「パニック・ルーム」公開記念 ジョディ・フォスター特集 2002/04/13

 当初主演に予定されていたニコール・キッドマンの負傷降板を受け、「ハンニバル」出演要請を辞退し、カンヌ映画祭の審査委員長の座を捨ててまで代役として取り組んだ新作「パニック・ルーム」が間もなく(5月)公開されるフォスター。子役時代から順調に大人の女優へと成長し、アカデミー賞主演女優賞を二度受賞(「告発の行方」「羊たちの沈黙」)するという大きな成功を手にしてきた彼女。
 今回は、そんな彼女の足跡を振り返ってみることにする。紹介した作品は何れもビデオ化されているので、気になるものはぜひご覧になって頂きたい。 

(1)子役時代
 幼少の頃から映画・テレビドラマに出演していた彼女は、「アリスの恋」(1975年★★★☆)での主人公の子供時代の子役ばなれした見事な演技がきっかけでマーティン・スコセッシ監督に見初められ、続く「タクシー・ドライバー」(1976年★★★★★)でその名を世界に轟かせることになる。
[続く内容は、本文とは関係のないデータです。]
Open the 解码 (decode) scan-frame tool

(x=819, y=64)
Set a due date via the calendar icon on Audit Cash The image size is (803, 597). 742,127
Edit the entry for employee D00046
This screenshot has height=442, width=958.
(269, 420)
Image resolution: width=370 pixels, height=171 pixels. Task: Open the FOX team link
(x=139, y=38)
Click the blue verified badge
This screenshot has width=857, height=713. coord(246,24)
やり場のない怒りのはけ口として娼館を襲ったロバート・デニーロ演じる主人公に「救出」されながらも、醒めた表情を崩さない13歳の娼婦アイリスを演じた彼女は、その存在感だけでアカデミー助演女優賞にノミネートされる。
 その興奮さめやらぬ同年、彼女は「白い家の少女」(1976年★★★★★)で、大きな秘密を抱えて一軒家に一人で暮らし、周囲の干渉を激しく拒絶し続ける主人公の少女を好演し、その評価を盤石のものとする。セリフが少なかった「タクシー・ドライバー」に対し、「白い家の少女」では、家を調べようとする大人に空きっ歯で""My House!""(マイ・ホウス!と少し訛って聞こえるのが面白い)と繰り返し吐き捨てるように言い放ち、大人を戸惑わせる不気味な少女を見事に体現。高い演技力の持ち主であることを証明した。
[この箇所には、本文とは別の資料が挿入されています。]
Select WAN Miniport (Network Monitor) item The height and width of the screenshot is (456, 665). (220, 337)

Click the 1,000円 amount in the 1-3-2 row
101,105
 二作品以外は子役という限界もあっていい脚本に恵まれなかった彼女だが、全キャスト子供によるマフィア映画「ダウンタウン物語」(1976年★★★)でのあまりに色っぽい厚塗り情婦役や、SEXとドラッグに溺れる少女たちの危ない青春を小粋に描いた「フォクシー・レディー」(1980年★★★)は一見に値する。

(2)世界の頂点へ
 81年に彼女の熱狂的ファンを名乗る男がレーガン大統領暗殺未遂事件を起こし、一時芸能界から身を引いていた彼女だったが、大学卒業とともに復帰。
 皮切りはテレビ作品「スヴェンガリの魔力」(1983★★★☆)。スカウトされた歌手の卵(ジョディ)とボイストレーナーの老人(ピーター・オトゥール)との全身全霊をかけたトレーニングと恋の軌跡を描いた本作は、B級作品ながら、ありがちな師弟凌辱ものとも一線を画し、ストイックさ故に惹かれ合ったふたりの心の変遷をしっかりと描き込めていて、意外な快作に仕上がっている。
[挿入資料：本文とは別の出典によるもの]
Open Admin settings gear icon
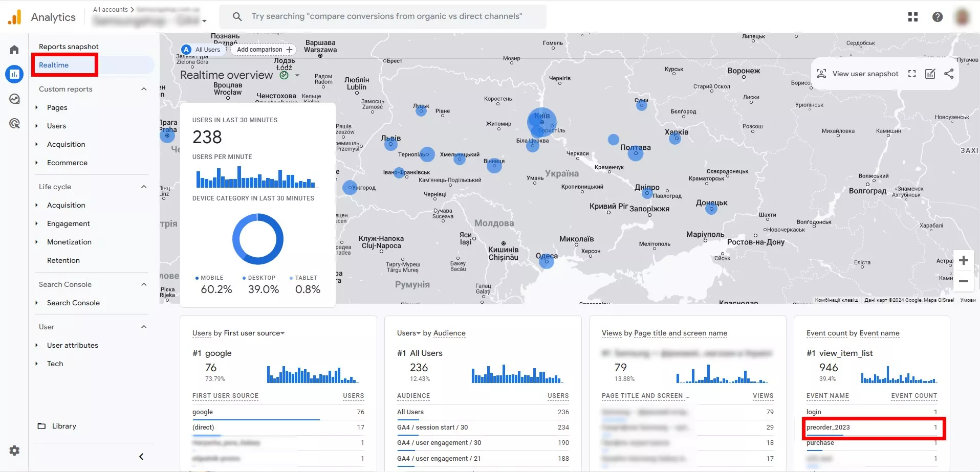Viewport: 980px width, 472px height. click(14, 451)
 続く「ホテル・ニューハンプシャー」(1984年★★★)では、コメディも演じられることをさらりと証明して見せた。弟と××に耽るというかなりエッチなシーンも登場するのだが、幸か不幸か彼女がお色気派ではないために、エログロ化せずに済んだとも言える。
 同年のヨーロッパ映画「他人の血」(★★★)では、一転して政治色の濃い愛憎劇に挑戦し、イングリッド・バーグマンを彷彿とさせる押さえた演技で観客を魅了する。この時点で彼女は、演技力・存在感共にもはやベテランの域に達したと言えよう。
 その後4作を経て、彼女自身が強くオファーして出演叶った、レイプを題材にした「告発の行方」(1988年★★★)は、そのテーマの社会性が批評家たちの好評を得、彼女は見事オスカーを手中に収める。僅か26歳の若さで、彼女は名実共に世界の頂点に立ったのだ。
 そして、いとこ同士の禁断の一夏の恋を描いた名作「君がいた夏」(1988年★★★★)、誘拐犯と被害者女性が恋に落ちるというデニス・ホッパーが監督した偉大なるB級映画「バックドラフト(「ハートに火をつけて」は同作品の監督非承認・プロデューサーズカット版)」(1988年★★★)を経て、「羊たちの沈黙」(1990年★★★★★)で再びオスカーを手にしてしまう。

(3)製作者としても才能を発揮
 '90年代に入ると、彼女は女優だけではなくその製作面にも頭角を現し始める。オスカー女優という肩書きから来る信用がそうした仕事を進めるにあたって大きく役立ったことは言うまでもないだろう。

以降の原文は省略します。